Saved data entries:
"""
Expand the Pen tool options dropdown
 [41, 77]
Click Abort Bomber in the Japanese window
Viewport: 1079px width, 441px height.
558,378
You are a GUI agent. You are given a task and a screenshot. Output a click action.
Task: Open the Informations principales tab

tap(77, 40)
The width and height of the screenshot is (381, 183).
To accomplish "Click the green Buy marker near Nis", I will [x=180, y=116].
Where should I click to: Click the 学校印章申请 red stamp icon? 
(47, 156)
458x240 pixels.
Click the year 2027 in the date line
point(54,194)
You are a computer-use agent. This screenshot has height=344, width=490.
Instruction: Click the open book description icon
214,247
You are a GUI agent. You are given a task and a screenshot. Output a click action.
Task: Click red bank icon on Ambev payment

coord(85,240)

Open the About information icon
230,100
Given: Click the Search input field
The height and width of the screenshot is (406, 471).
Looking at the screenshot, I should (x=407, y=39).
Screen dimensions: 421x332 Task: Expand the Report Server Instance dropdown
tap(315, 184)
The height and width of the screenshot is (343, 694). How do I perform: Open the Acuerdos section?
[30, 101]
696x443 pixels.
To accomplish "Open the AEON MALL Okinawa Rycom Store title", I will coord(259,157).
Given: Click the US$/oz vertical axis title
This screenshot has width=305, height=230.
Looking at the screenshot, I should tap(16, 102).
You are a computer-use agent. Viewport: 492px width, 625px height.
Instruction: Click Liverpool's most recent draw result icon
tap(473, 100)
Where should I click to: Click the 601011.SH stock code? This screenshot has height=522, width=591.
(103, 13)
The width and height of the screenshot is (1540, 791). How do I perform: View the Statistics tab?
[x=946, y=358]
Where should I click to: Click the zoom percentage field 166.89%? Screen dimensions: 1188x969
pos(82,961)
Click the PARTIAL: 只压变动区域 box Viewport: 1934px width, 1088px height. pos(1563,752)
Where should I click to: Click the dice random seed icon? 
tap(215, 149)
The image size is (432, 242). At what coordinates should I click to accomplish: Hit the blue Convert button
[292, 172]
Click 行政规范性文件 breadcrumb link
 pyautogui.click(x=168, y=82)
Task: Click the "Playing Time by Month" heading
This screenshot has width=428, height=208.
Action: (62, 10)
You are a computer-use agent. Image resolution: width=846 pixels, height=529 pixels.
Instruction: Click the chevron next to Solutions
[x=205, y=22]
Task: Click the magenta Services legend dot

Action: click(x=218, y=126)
"""
Problem details: For each line in the records that contains the word "pixels", make a copy.

Response to the task:
458x240 pixels.
696x443 pixels.
You are a computer-use agent. Image resolution: width=846 pixels, height=529 pixels.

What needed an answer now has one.